REQUIRED ACTION
Looking at the data below, count the lines that contain the string "Task". Write only the total.

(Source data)
== == ==
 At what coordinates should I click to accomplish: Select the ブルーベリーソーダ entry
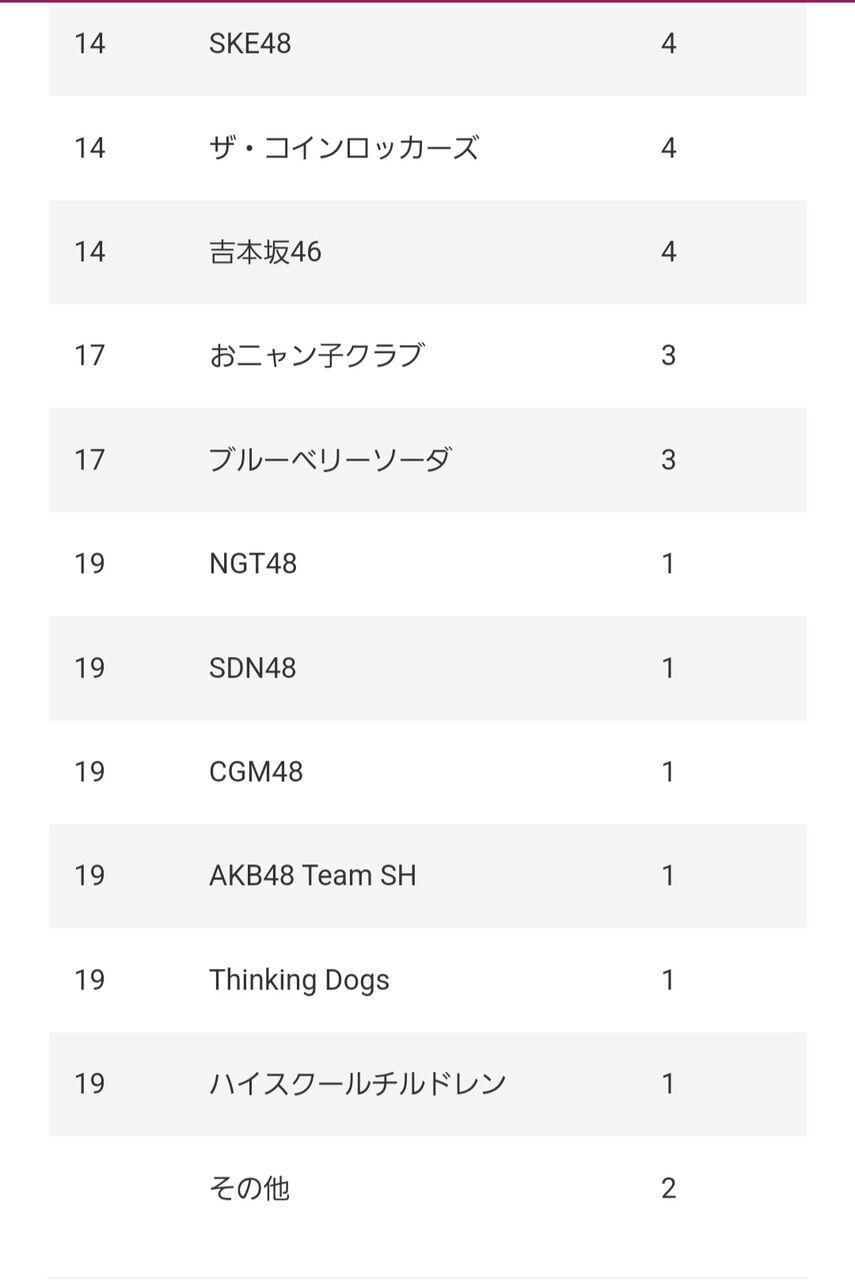(330, 460)
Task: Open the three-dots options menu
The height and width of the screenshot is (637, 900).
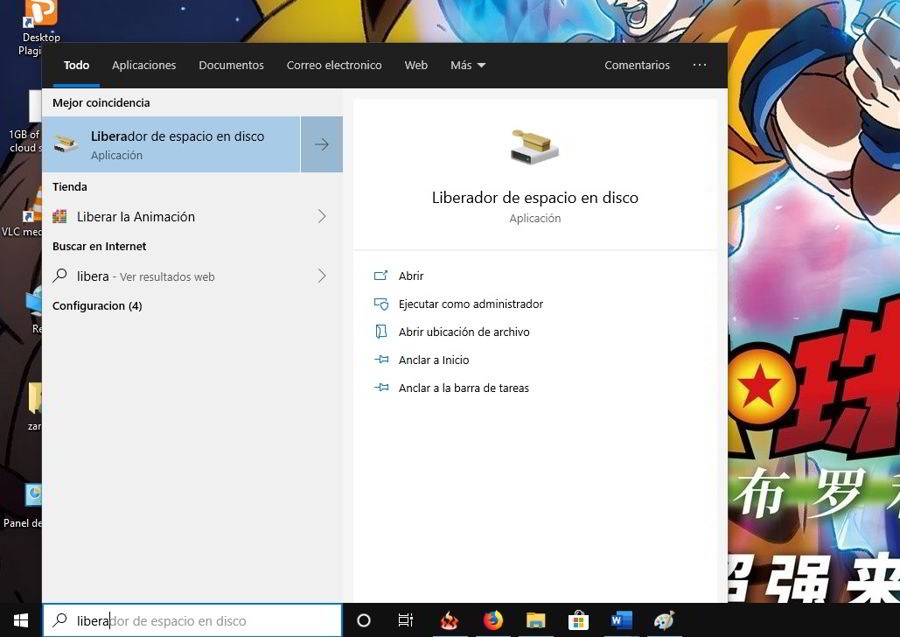Action: [x=699, y=65]
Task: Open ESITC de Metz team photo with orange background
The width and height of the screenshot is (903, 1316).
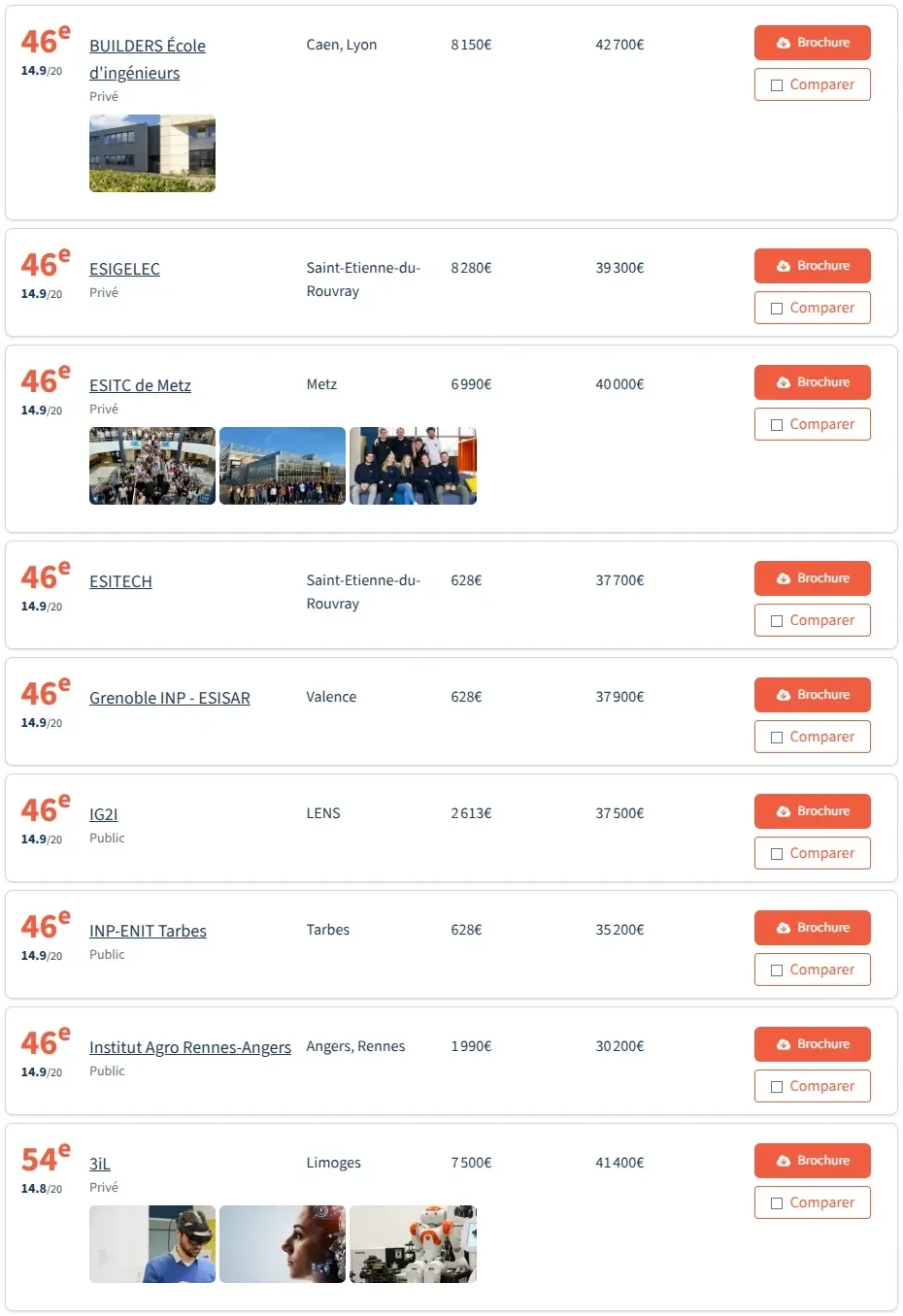Action: [x=413, y=466]
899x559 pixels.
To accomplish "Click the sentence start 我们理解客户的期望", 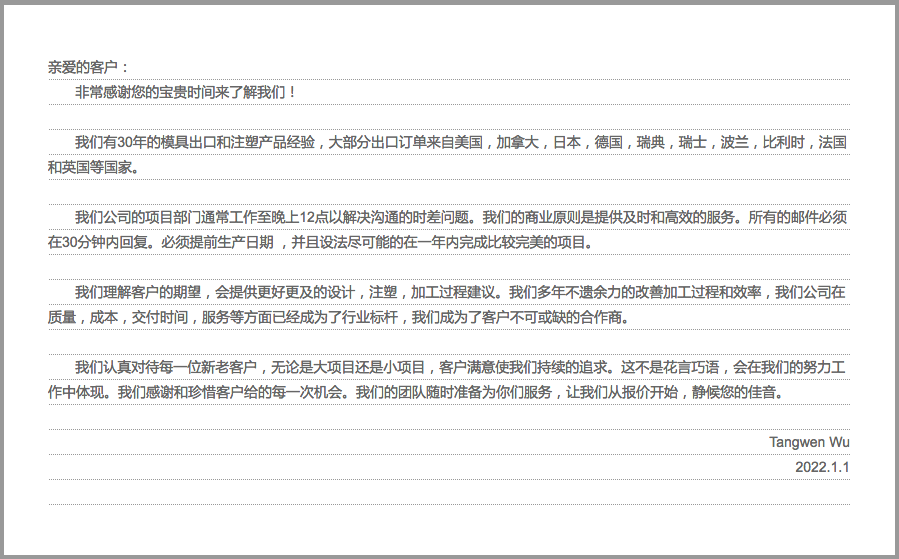I will (x=138, y=293).
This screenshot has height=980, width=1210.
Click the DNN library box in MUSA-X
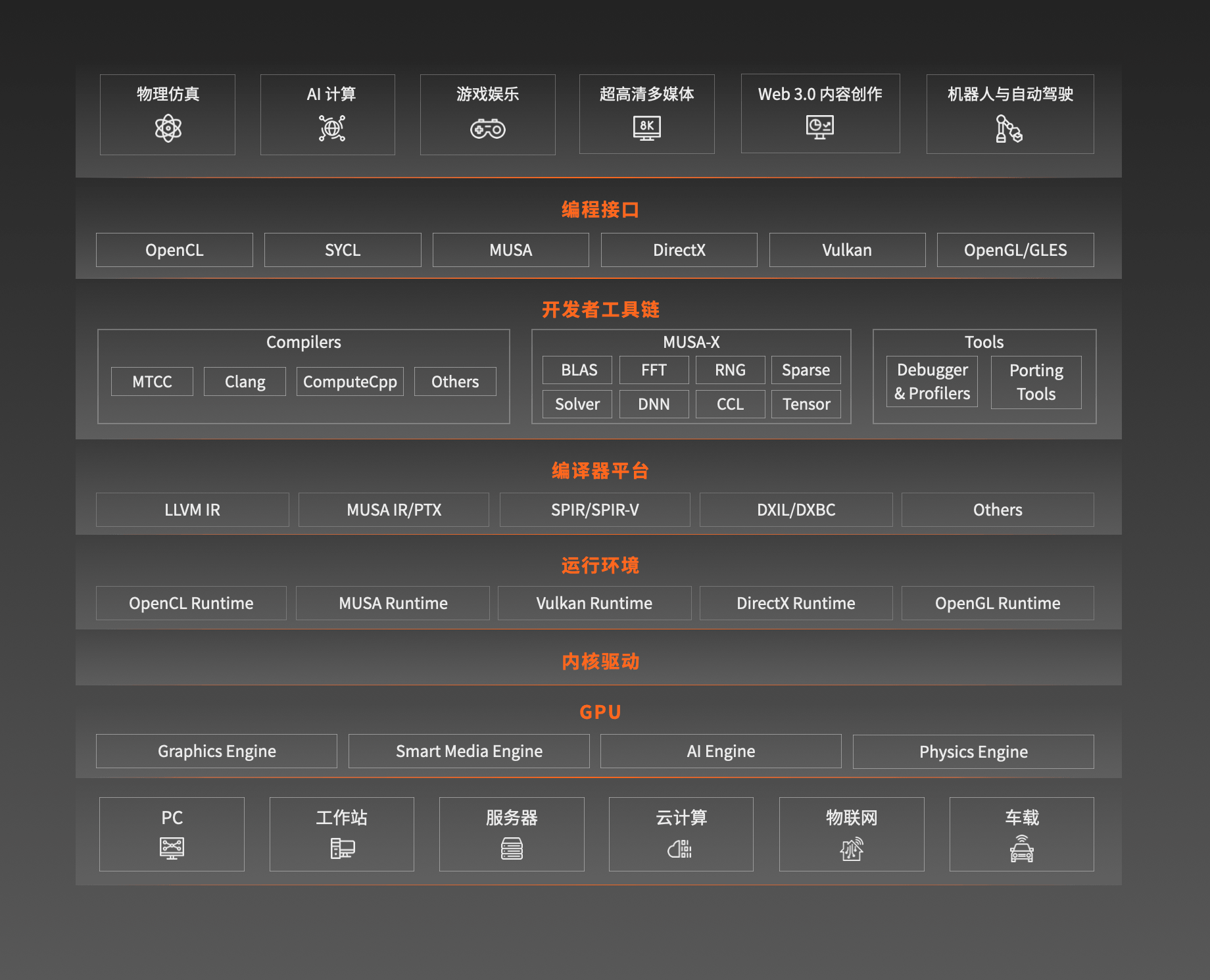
== == ==
EXERCISE SOLUTION
2